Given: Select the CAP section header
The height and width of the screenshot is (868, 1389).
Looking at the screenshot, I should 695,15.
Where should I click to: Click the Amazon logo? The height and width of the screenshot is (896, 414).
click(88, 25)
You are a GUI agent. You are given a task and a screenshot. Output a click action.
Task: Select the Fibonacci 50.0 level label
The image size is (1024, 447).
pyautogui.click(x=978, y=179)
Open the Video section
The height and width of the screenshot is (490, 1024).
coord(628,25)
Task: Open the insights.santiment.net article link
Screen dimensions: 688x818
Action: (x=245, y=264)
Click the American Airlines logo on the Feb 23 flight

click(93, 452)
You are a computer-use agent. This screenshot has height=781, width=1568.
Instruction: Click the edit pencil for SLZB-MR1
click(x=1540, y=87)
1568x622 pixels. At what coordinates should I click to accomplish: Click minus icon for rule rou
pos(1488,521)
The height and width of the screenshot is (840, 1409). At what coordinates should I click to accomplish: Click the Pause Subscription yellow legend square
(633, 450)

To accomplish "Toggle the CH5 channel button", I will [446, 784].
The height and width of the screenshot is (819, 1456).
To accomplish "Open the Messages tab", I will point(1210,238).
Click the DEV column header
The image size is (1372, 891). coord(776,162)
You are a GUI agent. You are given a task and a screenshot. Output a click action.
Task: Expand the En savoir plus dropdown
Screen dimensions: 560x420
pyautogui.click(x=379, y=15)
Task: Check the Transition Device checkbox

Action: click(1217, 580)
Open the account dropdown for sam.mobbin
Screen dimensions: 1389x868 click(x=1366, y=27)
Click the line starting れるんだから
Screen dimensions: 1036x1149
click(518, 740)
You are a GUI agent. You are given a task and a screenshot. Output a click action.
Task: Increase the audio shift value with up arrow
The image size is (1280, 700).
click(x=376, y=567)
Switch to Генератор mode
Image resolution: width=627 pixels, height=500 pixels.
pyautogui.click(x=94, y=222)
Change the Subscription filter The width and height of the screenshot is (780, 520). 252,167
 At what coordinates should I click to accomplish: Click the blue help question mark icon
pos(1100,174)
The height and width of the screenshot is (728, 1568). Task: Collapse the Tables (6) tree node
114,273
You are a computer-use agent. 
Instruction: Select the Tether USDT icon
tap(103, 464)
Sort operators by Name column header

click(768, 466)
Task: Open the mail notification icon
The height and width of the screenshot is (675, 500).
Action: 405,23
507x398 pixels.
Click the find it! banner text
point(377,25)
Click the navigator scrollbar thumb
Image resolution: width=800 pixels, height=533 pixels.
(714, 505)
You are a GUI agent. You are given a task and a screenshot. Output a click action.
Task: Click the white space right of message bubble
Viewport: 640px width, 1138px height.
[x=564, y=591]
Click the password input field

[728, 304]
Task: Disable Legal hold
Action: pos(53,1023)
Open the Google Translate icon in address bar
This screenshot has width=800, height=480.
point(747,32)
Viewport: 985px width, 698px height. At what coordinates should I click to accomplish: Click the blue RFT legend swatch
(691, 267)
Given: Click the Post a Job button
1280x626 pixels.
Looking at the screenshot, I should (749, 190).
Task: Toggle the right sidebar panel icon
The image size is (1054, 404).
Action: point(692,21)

+++++

BRIEF
Swap "GUI agent" for "interface agent" in the lines from the line with "Where should I" up to and including the line with "click(518, 740)", and write out only those lines with everything else unchanged.

ANSWER TO THIS TASK
Where should I click to: Click the Amazon logo? The height and width of the screenshot is (896, 414).
click(88, 25)
You are a interface agent. You are given a task and a screenshot. Output a click action.
Task: Select the Fibonacci 50.0 level label
The image size is (1024, 447).
pyautogui.click(x=978, y=179)
Open the Video section
The height and width of the screenshot is (490, 1024).
coord(628,25)
Task: Open the insights.santiment.net article link
Screen dimensions: 688x818
Action: (x=245, y=264)
Click the American Airlines logo on the Feb 23 flight

click(93, 452)
You are a computer-use agent. This screenshot has height=781, width=1568.
Instruction: Click the edit pencil for SLZB-MR1
click(x=1540, y=87)
1568x622 pixels. At what coordinates should I click to accomplish: Click minus icon for rule rou
pos(1488,521)
The height and width of the screenshot is (840, 1409). At what coordinates should I click to accomplish: Click the Pause Subscription yellow legend square
(633, 450)

To accomplish "Toggle the CH5 channel button", I will [446, 784].
The height and width of the screenshot is (819, 1456).
To accomplish "Open the Messages tab", I will point(1210,238).
Click the DEV column header
The image size is (1372, 891). coord(776,162)
You are a interface agent. You are given a task and a screenshot. Output a click action.
Task: Expand the En savoir plus dropdown
Screen dimensions: 560x420
pyautogui.click(x=379, y=15)
Task: Check the Transition Device checkbox

Action: click(1217, 580)
Open the account dropdown for sam.mobbin
Screen dimensions: 1389x868 click(x=1366, y=27)
Click the line starting れるんだから
Screen dimensions: 1036x1149
click(518, 740)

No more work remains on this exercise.